What this task involves
From the first line to the last, reproduce the records exactly as they appear below.

Task material
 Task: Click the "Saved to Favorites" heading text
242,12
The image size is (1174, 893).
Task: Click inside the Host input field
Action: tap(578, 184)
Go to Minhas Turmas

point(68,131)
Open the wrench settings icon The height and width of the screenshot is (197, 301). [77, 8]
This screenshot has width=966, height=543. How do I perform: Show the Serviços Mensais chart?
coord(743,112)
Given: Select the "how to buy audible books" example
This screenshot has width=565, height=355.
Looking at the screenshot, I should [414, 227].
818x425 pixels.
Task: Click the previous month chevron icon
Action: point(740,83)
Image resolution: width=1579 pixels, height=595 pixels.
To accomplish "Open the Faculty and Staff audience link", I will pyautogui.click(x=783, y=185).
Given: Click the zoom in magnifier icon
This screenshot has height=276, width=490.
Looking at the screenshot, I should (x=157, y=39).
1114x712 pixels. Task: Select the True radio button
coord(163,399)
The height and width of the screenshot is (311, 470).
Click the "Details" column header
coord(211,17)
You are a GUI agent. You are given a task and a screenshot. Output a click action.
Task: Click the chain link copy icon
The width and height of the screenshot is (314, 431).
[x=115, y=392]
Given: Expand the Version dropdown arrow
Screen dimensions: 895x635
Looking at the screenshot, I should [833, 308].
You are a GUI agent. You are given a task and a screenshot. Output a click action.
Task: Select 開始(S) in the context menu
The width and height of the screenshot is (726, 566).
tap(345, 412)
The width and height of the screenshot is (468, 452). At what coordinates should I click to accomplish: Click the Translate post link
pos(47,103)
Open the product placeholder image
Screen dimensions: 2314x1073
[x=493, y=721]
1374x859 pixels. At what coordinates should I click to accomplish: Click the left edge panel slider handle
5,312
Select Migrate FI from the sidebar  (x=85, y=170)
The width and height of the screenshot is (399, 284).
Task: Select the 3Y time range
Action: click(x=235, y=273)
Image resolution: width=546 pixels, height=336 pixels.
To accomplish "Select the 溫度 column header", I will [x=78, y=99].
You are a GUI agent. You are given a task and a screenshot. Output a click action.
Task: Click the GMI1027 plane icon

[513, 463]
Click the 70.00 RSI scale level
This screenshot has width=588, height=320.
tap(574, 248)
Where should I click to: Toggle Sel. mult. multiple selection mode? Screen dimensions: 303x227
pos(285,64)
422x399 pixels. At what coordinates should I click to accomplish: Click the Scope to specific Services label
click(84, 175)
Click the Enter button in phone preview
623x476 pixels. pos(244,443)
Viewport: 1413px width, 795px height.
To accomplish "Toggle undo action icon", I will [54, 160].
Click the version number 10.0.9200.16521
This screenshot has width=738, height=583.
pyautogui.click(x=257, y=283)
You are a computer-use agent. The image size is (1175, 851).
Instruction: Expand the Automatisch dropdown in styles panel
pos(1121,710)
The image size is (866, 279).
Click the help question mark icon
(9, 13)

Result for this exercise
 Task: Click the "Saved to Favorites" heading text
242,12
The image size is (1174, 893).
Task: Click inside the Host input field
Action: tap(578, 184)
Go to Minhas Turmas

point(68,131)
Open the wrench settings icon The height and width of the screenshot is (197, 301). [77, 8]
This screenshot has width=966, height=543. How do I perform: Show the Serviços Mensais chart?
coord(743,112)
Given: Select the "how to buy audible books" example
This screenshot has width=565, height=355.
Looking at the screenshot, I should [414, 227].
818x425 pixels.
Task: Click the previous month chevron icon
Action: point(740,83)
Image resolution: width=1579 pixels, height=595 pixels.
To accomplish "Open the Faculty and Staff audience link", I will pyautogui.click(x=783, y=185).
Given: Click the zoom in magnifier icon
This screenshot has height=276, width=490.
Looking at the screenshot, I should (x=157, y=39).
1114x712 pixels. Task: Select the True radio button
coord(163,399)
The height and width of the screenshot is (311, 470).
Click the "Details" column header
coord(211,17)
You are a GUI agent. You are given a task and a screenshot. Output a click action.
Task: Click the chain link copy icon
The width and height of the screenshot is (314, 431).
[x=115, y=392]
Given: Expand the Version dropdown arrow
Screen dimensions: 895x635
Looking at the screenshot, I should [833, 308].
You are a GUI agent. You are given a task and a screenshot. Output a click action.
Task: Select 開始(S) in the context menu
The width and height of the screenshot is (726, 566).
tap(345, 412)
The width and height of the screenshot is (468, 452). At what coordinates should I click to accomplish: Click the Translate post link
pos(47,103)
Open the product placeholder image
Screen dimensions: 2314x1073
[x=493, y=721]
1374x859 pixels. At what coordinates should I click to accomplish: Click the left edge panel slider handle
5,312
Select Migrate FI from the sidebar  (x=85, y=170)
The width and height of the screenshot is (399, 284).
Task: Select the 3Y time range
Action: click(x=235, y=273)
Image resolution: width=546 pixels, height=336 pixels.
To accomplish "Select the 溫度 column header", I will [x=78, y=99].
You are a GUI agent. You are given a task and a screenshot. Output a click action.
Task: Click the GMI1027 plane icon

[513, 463]
Click the 70.00 RSI scale level
This screenshot has width=588, height=320.
tap(574, 248)
Where should I click to: Toggle Sel. mult. multiple selection mode? Screen dimensions: 303x227
pos(285,64)
422x399 pixels. At what coordinates should I click to accomplish: Click the Scope to specific Services label
click(84, 175)
Click the Enter button in phone preview
623x476 pixels. pos(244,443)
Viewport: 1413px width, 795px height.
To accomplish "Toggle undo action icon", I will [54, 160].
Click the version number 10.0.9200.16521
This screenshot has width=738, height=583.
pyautogui.click(x=257, y=283)
You are a computer-use agent. The image size is (1175, 851).
Instruction: Expand the Automatisch dropdown in styles panel
pos(1121,710)
The image size is (866, 279).
Click the help question mark icon
(9, 13)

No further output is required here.